Insurance agents these days are heavily pushing indexed universal life (IUL) policies, probably because people have caught on to the fact that whole life insurance and VUL aren't usually a good idea and the additional complexity of these policies can be used to confuse the purchaser in new ways. Despite the additional complexity (good luck actually understanding what you're investing in here), you generally give up so much of the index return in exchange for the guarantees, these policies are likely to have the same low long-term returns as whole life insurance policies. Just say no.

whole life insurance

He doesn't need Whole Life and neither do you

 

What Do You Think About “Banking” Using Whole Life Insurance?

I think there are worse things you can do with your money than “Infinite Banking” or “Banking on Yourself.” However, the concept is dramatically oversold as some magic alternative banking system.
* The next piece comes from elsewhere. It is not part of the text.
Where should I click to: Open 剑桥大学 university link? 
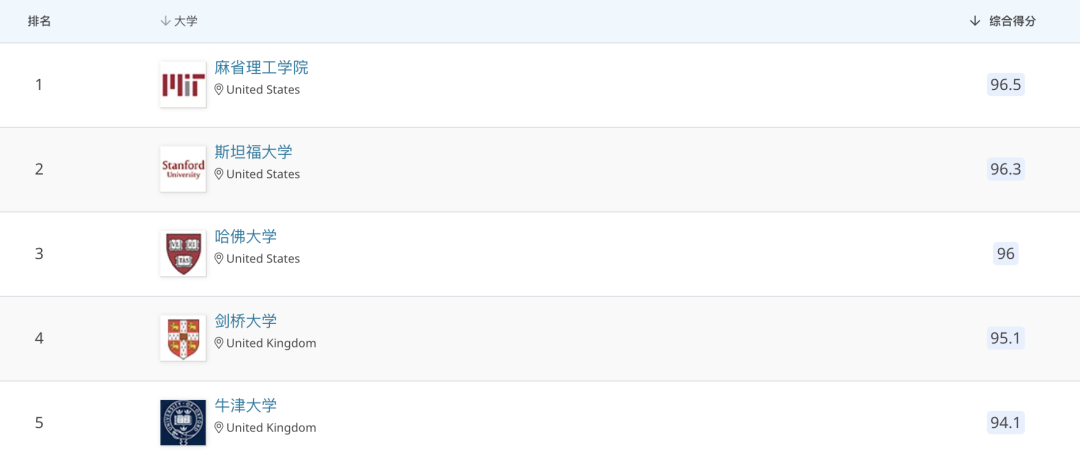[246, 321]
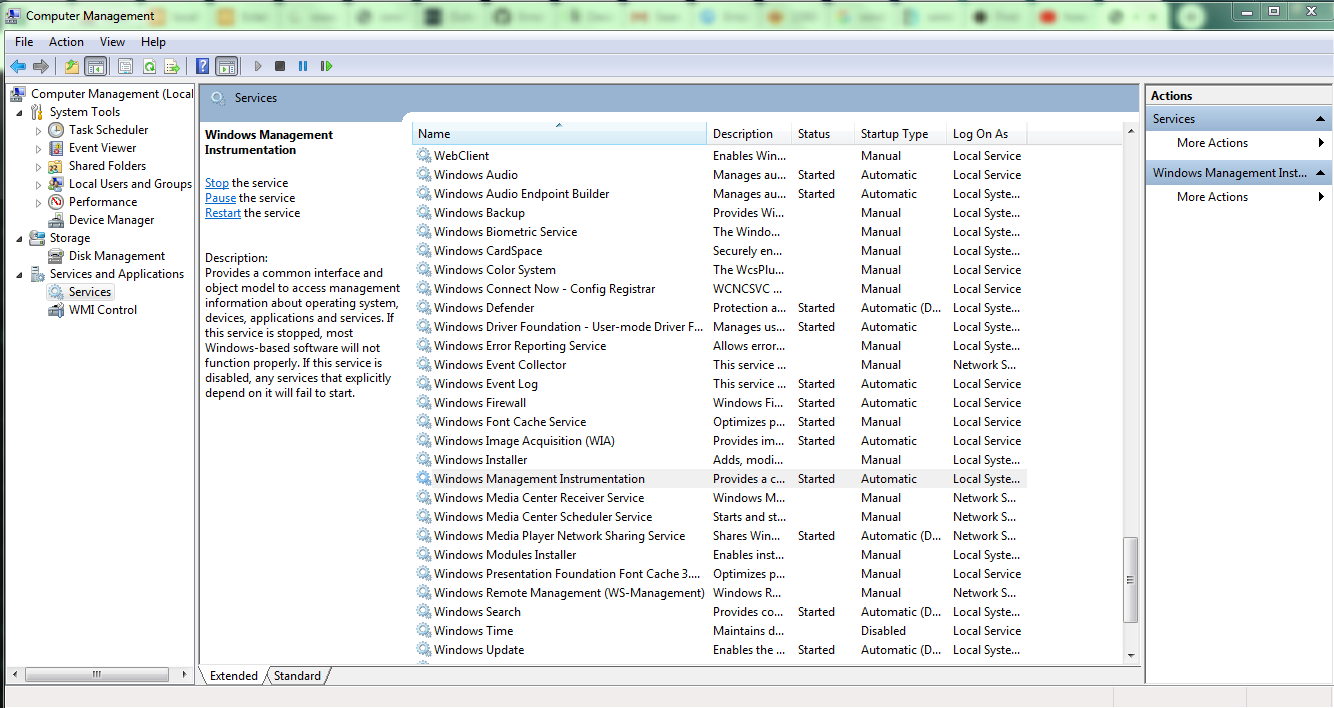Screen dimensions: 1334x708
Task: Expand the Event Viewer tree node
Action: pyautogui.click(x=39, y=148)
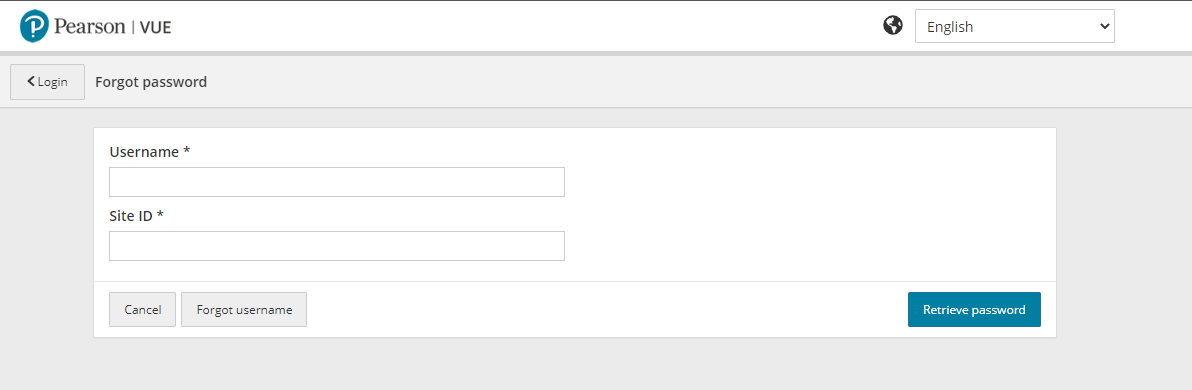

If you're going to borrow to buy things like cars during your life anyway, then this works out okay. Make sure if you want to do this that you get a policy actually designed to do this well.

 

What Is the Best Way to Buy Life Insurance?

Your life insurance needs should usually be met with a 20-30 year level premium term life policy purchased from an independent agent. Here is a step-by-step guide showing you how to buy life insurance and how to figure out how much life insurance you need. Contact one of my recommended insurance agents to get a quote today.

 

Should I Buy Whole Life Insurance on My Children?

No. You shouldn't. Here are six reasons why, but you should only need one—no one is relying on their income. Start a 529 instead.

 

How Can I Know If I Should Cancel My Life Insurance Policy?

First, get an in-force illustration. Next, either hire an unbiased person to analyze it or analyze your life insurance policy yourself.

 

How Do I Cancel My Life Insurance Policy?

If you have decided you no longer want your policy, you may want to consider some options other than just surrendering it, especially if you have a significant difference between what you paid in premiums and its current value. Here is a guide to help you get rid of your whole life policy.

 

I hope this post provides a worthwhile, easily-shared resource for those wondering whether they should buy a new whole life policy or get rid of a policy they already have. As I always tell whole life advocates—if you understand how the policy works and are okay with the significant downsides, buy as much as you like. But typically, once a doctor or other high-income professional understands what they've bought, they regret the decision to buy.